ECLI:NL:CRVB:2014:3559
Centrale Raad van Beroep
- Hoger beroep
- Rechtspraak.nl
Weigering van persoonsgebonden budget voor huishoudelijke hulp op basis van de Wet maatschappelijke ondersteuning
In deze zaak heeft appellante, die sinds februari 2007 een persoonsgebonden budget (pgb) ontving voor hulp bij het huishouden, hoger beroep ingesteld tegen de afwijzing van haar aanvraag voor verlenging van het pgb voor het jaar 2012. Het college van burgemeester en wethouders van Weesp had de aanvraag afgewezen op basis van de gemeentelijke basisadministratie, waaruit bleek dat de inwonende zoon van appellante in staat was om de gebruikelijke zorg te verlenen. Appellante en haar zoon stelden dat de zoon regelmatig in Marokko verblijft voor zijn werk, maar dit werd niet met bewijsstukken onderbouwd.

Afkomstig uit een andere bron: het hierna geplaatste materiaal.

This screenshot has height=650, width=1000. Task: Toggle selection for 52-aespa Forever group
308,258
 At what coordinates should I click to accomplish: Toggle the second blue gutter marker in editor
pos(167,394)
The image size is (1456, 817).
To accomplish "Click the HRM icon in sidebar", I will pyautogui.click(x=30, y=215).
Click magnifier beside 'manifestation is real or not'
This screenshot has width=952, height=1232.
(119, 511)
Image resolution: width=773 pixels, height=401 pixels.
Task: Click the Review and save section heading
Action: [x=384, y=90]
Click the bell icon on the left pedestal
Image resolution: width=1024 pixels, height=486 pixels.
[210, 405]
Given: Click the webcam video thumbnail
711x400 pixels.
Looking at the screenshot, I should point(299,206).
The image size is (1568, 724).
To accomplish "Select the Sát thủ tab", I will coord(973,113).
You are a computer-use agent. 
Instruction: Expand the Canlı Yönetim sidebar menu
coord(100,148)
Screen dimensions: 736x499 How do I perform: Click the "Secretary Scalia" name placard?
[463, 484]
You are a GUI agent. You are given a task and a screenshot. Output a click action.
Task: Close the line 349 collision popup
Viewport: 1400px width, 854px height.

De rechtbank Amsterdam had eerder het beroep van appellante tegen het besluit van het college ongegrond verklaard. De rechtbank oordeelde dat het college terecht had aangenomen dat de zoon van appellante in staat was om de huishoudelijke taken te verrichten. Appellante heeft in hoger beroep haar eerdere argumenten herhaald, maar ook hier ontbraken verifieerbare gegevens ter ondersteuning van haar stelling dat haar zoon niet in staat was om de gebruikelijke zorg te bieden.
De Centrale Raad van Beroep heeft de uitspraak van de rechtbank bevestigd. De Raad concludeerde dat het college op goede gronden de aanvraag om pgb voor hulp bij het huishouden had afgewezen, omdat appellante niet had aangetoond dat haar zoon niet in staat was om de zorg te verlenen. De Raad heeft geen aanleiding gezien om de beslissing van de rechtbank te herzien en heeft de proceskosten niet toegewezen.